In response to Kate Nelson’s blog I agree that this situation is a tough decision. Many situations dealing with culture in health care is difficult because there is no true correct answer. I agree with Kate though, that the doctors had no right to laugh at the woman. Instead of poking fun, the doctors should have first understood the patient and made sure she understood exactly what they were discussing, which is why a translator would have been almost necessary. Because this is a life and death scenario, the blood should be tested in case the woman has a terminal illness. I can understand why the woman would have misunderstood the doctor’s intentions though. The woman probably grew up in a culture where health care was not as important and taken to the extremes they are today, especially comparing Vietnam to the United States. It is hard to say the exact right thing to do though, because every situation in health care is different and should be treated differently.

In this situation, I would take the blood to be tested. It was already drawn, and with her given condition, I feel it would be necessary to be tested. The miscommunication between patient and doctor was the major factor. Religious or psychiatric factors may have come into play, but I think that the patient did not know what was going on. Being elderly and Vietnamese, I feel the patient was flustered and may not be used to the procedure. There may not have been a translator, but the nurses and doctors could have tried to communicate with her in other ways instead. The doctors going off to the side and joking about psychiatric problems puts their seriousness in their profession in jeopardy. Obviously the lady didn't have a clear understanding of what was going on. Today, poeple look to doctors to help them in a time of traumatic situations and sickness. I believe the doctors would have been doing the right thing in taking a couple minutes to explain the situation as best they could and ship off the blood to testing.

Personally i feel that because there is an obvious medical problem that the woman's blood should be tested to see if she has something wrong with her. The blood cannot be returned to her body, but the doctors could use donated blood to make her feel like they were giving her her blood back. Because they cannot explain the situation to her fully this is the best option to make sure that she is safe. The last thing that the doctors should want is having a woman who just fainted low on blood. Overall, however, the doctors are really being immature jerks about it and making fun of her is unacceptable.

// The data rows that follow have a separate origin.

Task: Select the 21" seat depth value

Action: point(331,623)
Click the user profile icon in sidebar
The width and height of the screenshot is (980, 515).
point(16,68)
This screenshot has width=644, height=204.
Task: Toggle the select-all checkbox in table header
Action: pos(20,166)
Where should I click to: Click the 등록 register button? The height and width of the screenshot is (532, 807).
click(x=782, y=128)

In response to Matt Tracy. I believe that Matt is right on with this question. The tests obviously need to be run and without them this woman could either die or could become very ill. There are ways around putting the blood back in, but I don't really think that lying to her is such a great option. Maybe telling her the truth about how it is unsafe to give her her blood back would be the best bet. Then again it is hard to communicate with the woman so I think that the best option is to give her someone elses donated blood to ease her mind and replace the blood that was taken.

In response to JT, I agree with him. I think that the blood should be taken to be tested. I don't think it can be returned into in her body, and if it can it would probably be pretty difficult. The blood is already out, and it would be in her benefit if it was tested. She collapsed so there is obviously something not right with her current situation. I think that if the whole situation was calmly explained to her in detail, she would be more relaxed about the process and go along with it. The way the doctor alluded to her having some sort of psychiatric problem is in no way necessary. I think communication should be better, and everything would be handled smoother.